[TASK BRIEF]
Read through the records. Copy each line that has the word "Open".

-----

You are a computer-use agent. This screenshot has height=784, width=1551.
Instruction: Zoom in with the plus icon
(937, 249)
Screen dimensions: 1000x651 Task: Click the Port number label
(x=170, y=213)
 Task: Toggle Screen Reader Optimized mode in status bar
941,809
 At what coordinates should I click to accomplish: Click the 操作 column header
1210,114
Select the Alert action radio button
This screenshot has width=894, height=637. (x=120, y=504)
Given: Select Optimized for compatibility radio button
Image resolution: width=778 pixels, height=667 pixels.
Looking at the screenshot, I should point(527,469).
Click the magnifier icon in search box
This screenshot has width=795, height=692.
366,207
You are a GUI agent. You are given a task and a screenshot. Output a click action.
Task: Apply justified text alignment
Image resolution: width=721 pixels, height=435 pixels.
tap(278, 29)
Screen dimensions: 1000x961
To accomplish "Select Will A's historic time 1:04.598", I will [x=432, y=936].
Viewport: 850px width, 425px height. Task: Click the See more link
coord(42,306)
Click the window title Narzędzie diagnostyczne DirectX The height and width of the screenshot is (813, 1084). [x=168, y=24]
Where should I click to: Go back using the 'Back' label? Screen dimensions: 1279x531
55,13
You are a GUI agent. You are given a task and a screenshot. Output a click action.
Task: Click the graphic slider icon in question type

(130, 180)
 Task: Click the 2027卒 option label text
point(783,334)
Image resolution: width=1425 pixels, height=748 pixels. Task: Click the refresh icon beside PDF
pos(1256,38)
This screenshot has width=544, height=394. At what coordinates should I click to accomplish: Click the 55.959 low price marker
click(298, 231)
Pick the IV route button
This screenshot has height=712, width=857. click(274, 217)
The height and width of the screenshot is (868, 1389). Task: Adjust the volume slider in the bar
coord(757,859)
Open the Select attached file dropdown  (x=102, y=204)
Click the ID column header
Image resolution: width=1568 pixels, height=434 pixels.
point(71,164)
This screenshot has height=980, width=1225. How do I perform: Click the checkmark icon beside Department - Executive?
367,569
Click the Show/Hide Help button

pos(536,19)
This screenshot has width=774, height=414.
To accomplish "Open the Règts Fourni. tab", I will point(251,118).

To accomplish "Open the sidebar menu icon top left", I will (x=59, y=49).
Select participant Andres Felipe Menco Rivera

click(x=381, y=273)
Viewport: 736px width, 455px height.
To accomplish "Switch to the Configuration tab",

-----

[ANSWER BOX]
Open the Select attached file dropdown  (x=102, y=204)
To accomplish "Open the Règts Fourni. tab", I will point(251,118).
To accomplish "Open the sidebar menu icon top left", I will (x=59, y=49).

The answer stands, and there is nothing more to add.